Ingredients
Mushrooms - 250 gm
Uncooked Rice - 2 Cups
Seasonal Vegetables - 2 Cups
Onions - 2-3
Turmeric - 1-2 Tsp
Salt As Per Taste
Coriander Leaves - 4-5
Mushroom pulao is a flavorful and satisfying one-pot dish that brings together the earthy goodness of mushrooms and aromatic spices with fragrant basmati rice. This vegetarian delight is a quick and easy way to whip up a delicious meal, perfect for weeknight dinners or entertaining guests.
With its rich, savory flavors, this recipe is a delightful choice for those seeking a comforting and wholesome dish that’s bursting with taste and nutrition for any weight loss plans. So, let’s learn how to cook this mouth-watering recipe.

How Do You Prepare Mushroom Pulao At Home?
Learn to make this mouth-watering recipe at home with our quick and easy recipe. A flavorful, one-pot meal awaits.
- Firstly, clean the mushrooms with a damp cloth, slice them, and set them aside.
- Now, rinse the rice until the water runs clear, drain, and set aside.
- On the other hand, place a pan on medium-high heat, and add 2 tsp ghee.
- Then, add sliced mushrooms and cook for 5 minutes.
- Now, add the chopped onions and garlic and cook until the onions become light brown.
- Afterward, stir the washed rice into the pan, then add turmeric, chopped seasonal vegetables, green chili, and salt as per taste and mix to combine.

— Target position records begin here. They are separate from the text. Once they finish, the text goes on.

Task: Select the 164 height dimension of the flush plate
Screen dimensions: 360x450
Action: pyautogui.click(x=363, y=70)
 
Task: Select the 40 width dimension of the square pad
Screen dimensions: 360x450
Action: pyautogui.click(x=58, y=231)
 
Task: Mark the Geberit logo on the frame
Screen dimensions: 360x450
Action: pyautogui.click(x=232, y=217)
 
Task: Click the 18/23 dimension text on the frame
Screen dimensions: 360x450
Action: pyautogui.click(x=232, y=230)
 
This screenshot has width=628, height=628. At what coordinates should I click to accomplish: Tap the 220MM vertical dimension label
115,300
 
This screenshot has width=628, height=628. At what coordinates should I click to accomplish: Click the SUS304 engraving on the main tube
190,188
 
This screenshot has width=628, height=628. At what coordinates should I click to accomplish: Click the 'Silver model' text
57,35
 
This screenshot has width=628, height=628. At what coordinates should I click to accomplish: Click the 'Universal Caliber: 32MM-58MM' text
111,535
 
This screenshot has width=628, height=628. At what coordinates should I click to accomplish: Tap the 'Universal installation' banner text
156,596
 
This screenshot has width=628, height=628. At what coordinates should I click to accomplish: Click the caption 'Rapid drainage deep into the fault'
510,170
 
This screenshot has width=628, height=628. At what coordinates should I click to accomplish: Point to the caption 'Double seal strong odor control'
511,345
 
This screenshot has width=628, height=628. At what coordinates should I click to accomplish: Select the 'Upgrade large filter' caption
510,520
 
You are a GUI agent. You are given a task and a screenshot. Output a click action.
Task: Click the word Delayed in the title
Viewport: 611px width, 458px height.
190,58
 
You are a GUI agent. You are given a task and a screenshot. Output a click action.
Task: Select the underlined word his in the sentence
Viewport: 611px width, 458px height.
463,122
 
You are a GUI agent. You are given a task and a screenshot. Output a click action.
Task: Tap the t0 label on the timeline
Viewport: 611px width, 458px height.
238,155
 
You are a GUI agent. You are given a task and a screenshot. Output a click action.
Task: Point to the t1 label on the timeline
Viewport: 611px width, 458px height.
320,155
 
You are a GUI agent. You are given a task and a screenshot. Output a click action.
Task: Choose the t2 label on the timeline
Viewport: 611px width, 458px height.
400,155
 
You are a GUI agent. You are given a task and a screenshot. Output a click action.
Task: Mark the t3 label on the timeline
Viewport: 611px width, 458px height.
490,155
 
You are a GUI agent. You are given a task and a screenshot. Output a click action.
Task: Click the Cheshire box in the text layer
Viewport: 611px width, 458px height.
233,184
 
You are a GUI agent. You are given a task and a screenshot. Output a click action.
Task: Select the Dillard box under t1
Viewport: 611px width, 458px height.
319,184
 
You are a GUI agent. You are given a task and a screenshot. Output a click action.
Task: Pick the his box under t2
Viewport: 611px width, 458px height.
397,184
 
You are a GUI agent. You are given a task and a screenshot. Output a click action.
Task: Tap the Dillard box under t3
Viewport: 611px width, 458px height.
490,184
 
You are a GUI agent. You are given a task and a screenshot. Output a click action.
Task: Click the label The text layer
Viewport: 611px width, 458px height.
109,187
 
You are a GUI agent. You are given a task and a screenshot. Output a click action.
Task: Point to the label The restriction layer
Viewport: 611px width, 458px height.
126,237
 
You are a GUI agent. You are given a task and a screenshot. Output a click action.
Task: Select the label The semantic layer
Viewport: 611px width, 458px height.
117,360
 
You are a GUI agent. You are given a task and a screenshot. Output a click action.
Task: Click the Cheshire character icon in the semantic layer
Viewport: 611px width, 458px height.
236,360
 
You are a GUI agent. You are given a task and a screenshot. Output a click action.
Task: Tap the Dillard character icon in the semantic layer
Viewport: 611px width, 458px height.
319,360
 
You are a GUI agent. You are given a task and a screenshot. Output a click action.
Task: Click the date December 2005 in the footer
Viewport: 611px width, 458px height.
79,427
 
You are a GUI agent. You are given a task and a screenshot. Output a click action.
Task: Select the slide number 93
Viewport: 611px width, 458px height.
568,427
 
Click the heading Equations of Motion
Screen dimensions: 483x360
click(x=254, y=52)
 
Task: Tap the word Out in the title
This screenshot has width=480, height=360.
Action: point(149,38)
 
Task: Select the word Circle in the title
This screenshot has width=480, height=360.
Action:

- Lastly, place a lid on the rice and reduce the heat. Cook it for 20 minutes or until the rice is tender and absorbs water.
- Finally, serve rice immediately, and garnish with chopped green coriander leaves.
Nutritional Value Of This Recipe
Discover the nutritional value of this recipe, providing insights into the essential elements and health benefits for your diet plan for weight loss. So, 100g of mushrooms contains:
| Nutrient | Amount per 100g |
| Calories | 22 Calories |
| Fat | 0.3g Fat |
| Protein | 3.1g Protein |
| Fiber | 1g Fiber |
| Potassium | 318 mg |
| Copper | High |
| B Vitamins | High |
| Selenium | High |
| Folate | Good |
| Antioxidants | Present |
| Vitamin D | Present |
Note: These values represent the nutritional content of 100g of mushrooms, showcasing their low-calorie count, moderate protein content, and a rich array of vitamins and minerals, including copper, B vitamins, selenium, and more.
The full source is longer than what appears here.